Copy out the lines below, swapping every occurrence of "green route" for "blue route" and leaving everything else as it is.

________________

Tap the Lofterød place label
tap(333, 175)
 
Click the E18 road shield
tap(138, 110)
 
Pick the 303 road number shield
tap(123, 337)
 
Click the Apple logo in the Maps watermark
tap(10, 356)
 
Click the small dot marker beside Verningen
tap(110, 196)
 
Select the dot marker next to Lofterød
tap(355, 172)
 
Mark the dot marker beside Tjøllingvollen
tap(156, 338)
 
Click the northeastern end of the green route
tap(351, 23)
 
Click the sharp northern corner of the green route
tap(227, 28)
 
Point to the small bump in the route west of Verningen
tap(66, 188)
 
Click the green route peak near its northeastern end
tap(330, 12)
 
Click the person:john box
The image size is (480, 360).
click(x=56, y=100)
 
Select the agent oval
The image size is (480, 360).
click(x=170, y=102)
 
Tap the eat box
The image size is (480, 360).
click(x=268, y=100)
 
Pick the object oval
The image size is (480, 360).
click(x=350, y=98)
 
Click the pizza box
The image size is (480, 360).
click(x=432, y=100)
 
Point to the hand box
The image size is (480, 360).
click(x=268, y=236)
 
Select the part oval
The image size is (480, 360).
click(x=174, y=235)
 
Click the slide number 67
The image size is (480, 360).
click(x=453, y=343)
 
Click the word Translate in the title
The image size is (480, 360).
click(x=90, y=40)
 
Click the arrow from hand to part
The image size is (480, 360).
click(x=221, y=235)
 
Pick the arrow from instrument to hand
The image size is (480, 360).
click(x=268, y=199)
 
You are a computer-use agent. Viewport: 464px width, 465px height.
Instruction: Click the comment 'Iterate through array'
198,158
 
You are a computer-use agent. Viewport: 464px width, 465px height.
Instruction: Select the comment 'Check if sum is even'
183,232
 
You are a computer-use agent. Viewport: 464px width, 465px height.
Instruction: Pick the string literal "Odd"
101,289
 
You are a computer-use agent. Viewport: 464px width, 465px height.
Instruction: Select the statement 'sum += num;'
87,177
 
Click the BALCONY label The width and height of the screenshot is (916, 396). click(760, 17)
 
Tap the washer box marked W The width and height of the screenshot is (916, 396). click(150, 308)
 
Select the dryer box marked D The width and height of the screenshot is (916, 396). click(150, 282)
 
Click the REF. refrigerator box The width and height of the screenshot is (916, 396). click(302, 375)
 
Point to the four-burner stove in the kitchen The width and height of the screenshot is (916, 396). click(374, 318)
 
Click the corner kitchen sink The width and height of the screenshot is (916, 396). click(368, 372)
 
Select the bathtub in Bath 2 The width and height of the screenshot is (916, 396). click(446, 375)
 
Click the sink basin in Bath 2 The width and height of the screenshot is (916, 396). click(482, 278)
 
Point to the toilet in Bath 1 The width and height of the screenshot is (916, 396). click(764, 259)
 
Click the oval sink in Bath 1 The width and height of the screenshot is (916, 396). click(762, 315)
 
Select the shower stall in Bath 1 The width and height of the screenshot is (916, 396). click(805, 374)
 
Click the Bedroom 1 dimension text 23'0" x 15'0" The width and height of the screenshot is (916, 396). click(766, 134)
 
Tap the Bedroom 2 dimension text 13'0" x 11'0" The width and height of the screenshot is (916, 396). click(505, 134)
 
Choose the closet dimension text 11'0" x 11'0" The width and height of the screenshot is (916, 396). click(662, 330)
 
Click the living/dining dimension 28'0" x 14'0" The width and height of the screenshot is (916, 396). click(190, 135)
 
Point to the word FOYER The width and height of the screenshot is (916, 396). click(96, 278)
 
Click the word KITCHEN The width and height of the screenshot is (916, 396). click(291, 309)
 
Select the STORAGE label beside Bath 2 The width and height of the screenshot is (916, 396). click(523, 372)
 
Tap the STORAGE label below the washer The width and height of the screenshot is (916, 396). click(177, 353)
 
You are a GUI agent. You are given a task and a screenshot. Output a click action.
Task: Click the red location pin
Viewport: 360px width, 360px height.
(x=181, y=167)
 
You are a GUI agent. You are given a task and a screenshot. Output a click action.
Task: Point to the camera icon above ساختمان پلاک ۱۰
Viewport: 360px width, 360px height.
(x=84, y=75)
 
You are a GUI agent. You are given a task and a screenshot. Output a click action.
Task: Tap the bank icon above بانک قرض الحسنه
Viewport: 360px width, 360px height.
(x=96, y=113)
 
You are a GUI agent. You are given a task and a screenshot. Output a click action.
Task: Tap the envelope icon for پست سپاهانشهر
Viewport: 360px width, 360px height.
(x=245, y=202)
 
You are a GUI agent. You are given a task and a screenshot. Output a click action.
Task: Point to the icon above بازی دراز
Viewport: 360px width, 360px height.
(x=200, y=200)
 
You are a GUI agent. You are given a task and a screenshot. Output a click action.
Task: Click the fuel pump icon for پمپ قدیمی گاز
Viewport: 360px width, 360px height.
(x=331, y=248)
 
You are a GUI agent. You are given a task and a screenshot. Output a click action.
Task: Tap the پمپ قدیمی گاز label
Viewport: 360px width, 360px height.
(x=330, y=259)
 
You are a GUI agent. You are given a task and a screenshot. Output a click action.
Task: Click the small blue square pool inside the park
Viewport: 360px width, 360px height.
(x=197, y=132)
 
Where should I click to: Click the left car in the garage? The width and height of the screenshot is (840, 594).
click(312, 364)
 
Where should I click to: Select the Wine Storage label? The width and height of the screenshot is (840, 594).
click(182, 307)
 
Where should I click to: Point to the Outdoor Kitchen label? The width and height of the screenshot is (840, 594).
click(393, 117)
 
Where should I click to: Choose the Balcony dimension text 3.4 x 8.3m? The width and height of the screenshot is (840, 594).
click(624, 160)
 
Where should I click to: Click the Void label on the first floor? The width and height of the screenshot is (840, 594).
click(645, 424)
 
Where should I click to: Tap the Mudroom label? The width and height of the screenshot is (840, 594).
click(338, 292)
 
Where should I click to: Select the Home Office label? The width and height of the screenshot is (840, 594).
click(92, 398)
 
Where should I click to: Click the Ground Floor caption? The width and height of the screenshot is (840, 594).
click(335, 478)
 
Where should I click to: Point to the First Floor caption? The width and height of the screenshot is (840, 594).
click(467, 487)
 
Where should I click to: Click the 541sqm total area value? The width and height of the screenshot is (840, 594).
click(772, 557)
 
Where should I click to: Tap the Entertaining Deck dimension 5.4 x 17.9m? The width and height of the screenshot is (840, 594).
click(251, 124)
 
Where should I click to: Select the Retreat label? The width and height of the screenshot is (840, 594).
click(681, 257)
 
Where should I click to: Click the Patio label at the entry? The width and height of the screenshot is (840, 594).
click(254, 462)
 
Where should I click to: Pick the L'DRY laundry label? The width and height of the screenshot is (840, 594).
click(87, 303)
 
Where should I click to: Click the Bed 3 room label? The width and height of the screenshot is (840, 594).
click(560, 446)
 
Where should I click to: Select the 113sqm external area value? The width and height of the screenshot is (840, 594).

________________

Written response:
Tap the Lofterød place label
tap(333, 175)
 
Click the E18 road shield
tap(138, 110)
 
Pick the 303 road number shield
tap(123, 337)
 
Click the Apple logo in the Maps watermark
tap(10, 356)
 
Click the small dot marker beside Verningen
tap(110, 196)
 
Select the dot marker next to Lofterød
tap(355, 172)
 
Mark the dot marker beside Tjøllingvollen
tap(156, 338)
 
Click the northeastern end of the blue route
tap(351, 23)
 
Click the sharp northern corner of the blue route
tap(227, 28)
 
Point to the small bump in the route west of Verningen
tap(66, 188)
 
Click the blue route peak near its northeastern end
tap(330, 12)
 
Click the person:john box
The image size is (480, 360).
click(x=56, y=100)
 
Select the agent oval
The image size is (480, 360).
click(x=170, y=102)
 
Tap the eat box
The image size is (480, 360).
click(x=268, y=100)
 
Pick the object oval
The image size is (480, 360).
click(x=350, y=98)
 
Click the pizza box
The image size is (480, 360).
click(x=432, y=100)
 
Point to the hand box
The image size is (480, 360).
click(x=268, y=236)
 
Select the part oval
The image size is (480, 360).
click(x=174, y=235)
 
Click the slide number 67
The image size is (480, 360).
click(x=453, y=343)
 
Click the word Translate in the title
The image size is (480, 360).
click(x=90, y=40)
 
Click the arrow from hand to part
The image size is (480, 360).
click(x=221, y=235)
 
Pick the arrow from instrument to hand
The image size is (480, 360).
click(x=268, y=199)
 
You are a computer-use agent. Viewport: 464px width, 465px height.
Instruction: Click the comment 'Iterate through array'
198,158
 
You are a computer-use agent. Viewport: 464px width, 465px height.
Instruction: Select the comment 'Check if sum is even'
183,232
 
You are a computer-use agent. Viewport: 464px width, 465px height.
Instruction: Pick the string literal "Odd"
101,289
 
You are a computer-use agent. Viewport: 464px width, 465px height.
Instruction: Select the statement 'sum += num;'
87,177
 
Click the BALCONY label The width and height of the screenshot is (916, 396). click(760, 17)
 
Tap the washer box marked W The width and height of the screenshot is (916, 396). click(150, 308)
 
Select the dryer box marked D The width and height of the screenshot is (916, 396). click(150, 282)
 
Click the REF. refrigerator box The width and height of the screenshot is (916, 396). click(302, 375)
 
Point to the four-burner stove in the kitchen The width and height of the screenshot is (916, 396). click(374, 318)
 
Click the corner kitchen sink The width and height of the screenshot is (916, 396). click(368, 372)
 
Select the bathtub in Bath 2 The width and height of the screenshot is (916, 396). click(446, 375)
 
Click the sink basin in Bath 2 The width and height of the screenshot is (916, 396). click(482, 278)
 
Point to the toilet in Bath 1 The width and height of the screenshot is (916, 396). click(764, 259)
 
Click the oval sink in Bath 1 The width and height of the screenshot is (916, 396). click(762, 315)
 
Select the shower stall in Bath 1 The width and height of the screenshot is (916, 396). click(805, 374)
 
Click the Bedroom 1 dimension text 23'0" x 15'0" The width and height of the screenshot is (916, 396). click(766, 134)
 
Tap the Bedroom 2 dimension text 13'0" x 11'0" The width and height of the screenshot is (916, 396). click(505, 134)
 
Choose the closet dimension text 11'0" x 11'0" The width and height of the screenshot is (916, 396). click(662, 330)
 
Click the living/dining dimension 28'0" x 14'0" The width and height of the screenshot is (916, 396). click(190, 135)
 
Point to the word FOYER The width and height of the screenshot is (916, 396). click(96, 278)
 
Click the word KITCHEN The width and height of the screenshot is (916, 396). click(291, 309)
 
Select the STORAGE label beside Bath 2 The width and height of the screenshot is (916, 396). click(523, 372)
 
Tap the STORAGE label below the washer The width and height of the screenshot is (916, 396). click(177, 353)
 
You are a GUI agent. You are given a task and a screenshot. Output a click action.
Task: Click the red location pin
Viewport: 360px width, 360px height.
(x=181, y=167)
 
You are a GUI agent. You are given a task and a screenshot. Output a click action.
Task: Point to the camera icon above ساختمان پلاک ۱۰
Viewport: 360px width, 360px height.
(x=84, y=75)
 
You are a GUI agent. You are given a task and a screenshot. Output a click action.
Task: Tap the bank icon above بانک قرض الحسنه
Viewport: 360px width, 360px height.
(x=96, y=113)
 
You are a GUI agent. You are given a task and a screenshot. Output a click action.
Task: Tap the envelope icon for پست سپاهانشهر
Viewport: 360px width, 360px height.
(x=245, y=202)
 
You are a GUI agent. You are given a task and a screenshot. Output a click action.
Task: Point to the icon above بازی دراز
Viewport: 360px width, 360px height.
(x=200, y=200)
 
You are a GUI agent. You are given a task and a screenshot. Output a click action.
Task: Click the fuel pump icon for پمپ قدیمی گاز
Viewport: 360px width, 360px height.
(x=331, y=248)
 
You are a GUI agent. You are given a task and a screenshot. Output a click action.
Task: Tap the پمپ قدیمی گاز label
Viewport: 360px width, 360px height.
(x=330, y=259)
 
You are a GUI agent. You are given a task and a screenshot. Output a click action.
Task: Click the small blue square pool inside the park
Viewport: 360px width, 360px height.
(x=197, y=132)
 
Where should I click to: Click the left car in the garage? The width and height of the screenshot is (840, 594).
click(312, 364)
 
Where should I click to: Select the Wine Storage label? The width and height of the screenshot is (840, 594).
click(182, 307)
 
Where should I click to: Point to the Outdoor Kitchen label? The width and height of the screenshot is (840, 594).
click(393, 117)
 
Where should I click to: Choose the Balcony dimension text 3.4 x 8.3m? The width and height of the screenshot is (840, 594).
click(624, 160)
 
Where should I click to: Click the Void label on the first floor? The width and height of the screenshot is (840, 594).
click(645, 424)
 
Where should I click to: Tap the Mudroom label? The width and height of the screenshot is (840, 594).
click(338, 292)
 
Where should I click to: Select the Home Office label? The width and height of the screenshot is (840, 594).
click(92, 398)
 
Where should I click to: Click the Ground Floor caption? The width and height of the screenshot is (840, 594).
click(335, 478)
 
Where should I click to: Point to the First Floor caption? The width and height of the screenshot is (840, 594).
click(467, 487)
 
Where should I click to: Click the 541sqm total area value? The width and height of the screenshot is (840, 594).
click(772, 557)
 
Where should I click to: Tap the Entertaining Deck dimension 5.4 x 17.9m? The width and height of the screenshot is (840, 594).
click(251, 124)
 
Where should I click to: Select the Retreat label? The width and height of the screenshot is (840, 594).
click(681, 257)
 
Where should I click to: Click the Patio label at the entry? The width and height of the screenshot is (840, 594).
click(254, 462)
 
Where should I click to: Pick the L'DRY laundry label? The width and height of the screenshot is (840, 594).
click(87, 303)
 
Where should I click to: Click the Bed 3 room label? The width and height of the screenshot is (840, 594).
click(560, 446)
 
Where should I click to: Select the 113sqm external area value? The width and height of the screenshot is (840, 594).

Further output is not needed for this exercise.